## EXERCISE
Rewrite the rows below as a Markdown table with the columns "Number" and "Row text", one table row per line, numbered in order and with blank lines omitted.
Start of TASK INPUT
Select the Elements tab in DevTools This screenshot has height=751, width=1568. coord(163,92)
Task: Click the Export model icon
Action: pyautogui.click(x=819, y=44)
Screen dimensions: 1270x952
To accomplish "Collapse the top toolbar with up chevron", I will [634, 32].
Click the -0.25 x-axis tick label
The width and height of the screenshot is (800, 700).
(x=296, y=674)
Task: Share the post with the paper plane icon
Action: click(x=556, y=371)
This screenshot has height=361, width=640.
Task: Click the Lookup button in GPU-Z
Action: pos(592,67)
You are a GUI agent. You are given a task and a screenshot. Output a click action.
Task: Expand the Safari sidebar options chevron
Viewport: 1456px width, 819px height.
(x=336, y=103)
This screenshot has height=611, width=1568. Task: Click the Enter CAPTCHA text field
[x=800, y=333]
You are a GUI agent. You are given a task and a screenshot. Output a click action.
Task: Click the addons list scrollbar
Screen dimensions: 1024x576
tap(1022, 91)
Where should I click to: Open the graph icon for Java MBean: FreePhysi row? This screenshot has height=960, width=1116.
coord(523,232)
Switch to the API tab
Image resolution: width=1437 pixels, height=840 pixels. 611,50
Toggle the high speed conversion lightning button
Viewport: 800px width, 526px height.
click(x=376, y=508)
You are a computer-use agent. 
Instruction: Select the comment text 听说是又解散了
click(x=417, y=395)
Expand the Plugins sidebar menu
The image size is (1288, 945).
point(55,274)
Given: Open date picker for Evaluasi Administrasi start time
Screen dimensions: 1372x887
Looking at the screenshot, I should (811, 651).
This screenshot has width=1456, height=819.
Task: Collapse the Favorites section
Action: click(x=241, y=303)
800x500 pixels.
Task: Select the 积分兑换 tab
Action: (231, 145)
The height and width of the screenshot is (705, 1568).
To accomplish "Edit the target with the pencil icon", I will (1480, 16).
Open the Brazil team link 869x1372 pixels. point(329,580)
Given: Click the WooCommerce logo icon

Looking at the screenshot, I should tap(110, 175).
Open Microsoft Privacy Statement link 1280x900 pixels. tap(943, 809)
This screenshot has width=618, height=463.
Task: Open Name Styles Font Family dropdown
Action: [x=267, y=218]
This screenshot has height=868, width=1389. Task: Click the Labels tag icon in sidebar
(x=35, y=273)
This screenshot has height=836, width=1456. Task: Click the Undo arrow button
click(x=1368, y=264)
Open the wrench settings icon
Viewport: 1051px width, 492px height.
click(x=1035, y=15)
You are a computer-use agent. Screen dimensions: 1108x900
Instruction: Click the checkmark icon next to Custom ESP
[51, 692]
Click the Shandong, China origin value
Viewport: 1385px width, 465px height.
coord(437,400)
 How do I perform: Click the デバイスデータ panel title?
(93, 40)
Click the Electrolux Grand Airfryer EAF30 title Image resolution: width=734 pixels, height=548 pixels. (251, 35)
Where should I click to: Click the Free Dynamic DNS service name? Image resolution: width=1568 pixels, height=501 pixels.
End of TASK INPUT
## RESULT OF THE TASK
| Number | Row text |
|---|---|
| 1 | Select the Elements tab in DevTools This screenshot has height=751, width=1568. coord(163,92) |
| 2 | Task: Click the Export model icon |
| 3 | Action: pyautogui.click(x=819, y=44) |
| 4 | Screen dimensions: 1270x952 |
| 5 | To accomplish "Collapse the top toolbar with up chevron", I will [634, 32]. |
| 6 | Click the -0.25 x-axis tick label |
| 7 | The width and height of the screenshot is (800, 700). |
| 8 | (x=296, y=674) |
| 9 | Task: Share the post with the paper plane icon |
| 10 | Action: click(x=556, y=371) |
| 11 | This screenshot has height=361, width=640. |
| 12 | Task: Click the Lookup button in GPU-Z |
| 13 | Action: pos(592,67) |
| 14 | You are a GUI agent. You are given a task and a screenshot. Output a click action. |
| 15 | Task: Expand the Safari sidebar options chevron |
| 16 | Viewport: 1456px width, 819px height. |
| 17 | (x=336, y=103) |
| 18 | This screenshot has height=611, width=1568. Task: Click the Enter CAPTCHA text field |
| 19 | [x=800, y=333] |
| 20 | You are a GUI agent. You are given a task and a screenshot. Output a click action. |
| 21 | Task: Click the addons list scrollbar |
| 22 | Screen dimensions: 1024x576 |
| 23 | tap(1022, 91) |
| 24 | Where should I click to: Open the graph icon for Java MBean: FreePhysi row? This screenshot has height=960, width=1116. |
| 25 | coord(523,232) |
| 26 | Switch to the API tab |
| 27 | Image resolution: width=1437 pixels, height=840 pixels. 611,50 |
| 28 | Toggle the high speed conversion lightning button |
| 29 | Viewport: 800px width, 526px height. |
| 30 | click(x=376, y=508) |
| 31 | You are a computer-use agent.  |
| 32 | Instruction: Select the comment text 听说是又解散了 |
| 33 | click(x=417, y=395) |
| 34 | Expand the Plugins sidebar menu |
| 35 | The image size is (1288, 945). |
| 36 | point(55,274) |
| 37 | Given: Open date picker for Evaluasi Administrasi start time |
| 38 | Screen dimensions: 1372x887 |
| 39 | Looking at the screenshot, I should (811, 651). |
| 40 | This screenshot has width=1456, height=819. |
| 41 | Task: Collapse the Favorites section |
| 42 | Action: click(x=241, y=303) |
| 43 | 800x500 pixels. |
| 44 | Task: Select the 积分兑换 tab |
| 45 | Action: (231, 145) |
| 46 | The height and width of the screenshot is (705, 1568). |
| 47 | To accomplish "Edit the target with the pencil icon", I will (1480, 16). |
| 48 | Open the Brazil team link 869x1372 pixels. point(329,580) |
| 49 | Given: Click the WooCommerce logo icon |
| 50 | Looking at the screenshot, I should tap(110, 175). |
| 51 | Open Microsoft Privacy Statement link 1280x900 pixels. tap(943, 809) |
| 52 | This screenshot has width=618, height=463. |
| 53 | Task: Open Name Styles Font Family dropdown |
| 54 | Action: [x=267, y=218] |
| 55 | This screenshot has height=868, width=1389. Task: Click the Labels tag icon in sidebar |
| 56 | (x=35, y=273) |
| 57 | This screenshot has height=836, width=1456. Task: Click the Undo arrow button |
| 58 | click(x=1368, y=264) |
| 59 | Open the wrench settings icon |
| 60 | Viewport: 1051px width, 492px height. |
| 61 | click(x=1035, y=15) |
| 62 | You are a computer-use agent. Screen dimensions: 1108x900 |
| 63 | Instruction: Click the checkmark icon next to Custom ESP |
| 64 | [51, 692] |
| 65 | Click the Shandong, China origin value |
| 66 | Viewport: 1385px width, 465px height. |
| 67 | coord(437,400) |
| 68 |  How do I perform: Click the デバイスデータ panel title? |
| 69 | (93, 40) |
| 70 | Click the Electrolux Grand Airfryer EAF30 title Image resolution: width=734 pixels, height=548 pixels. (251, 35) |
| 71 | Where should I click to: Click the Free Dynamic DNS service name? Image resolution: width=1568 pixels, height=501 pixels. |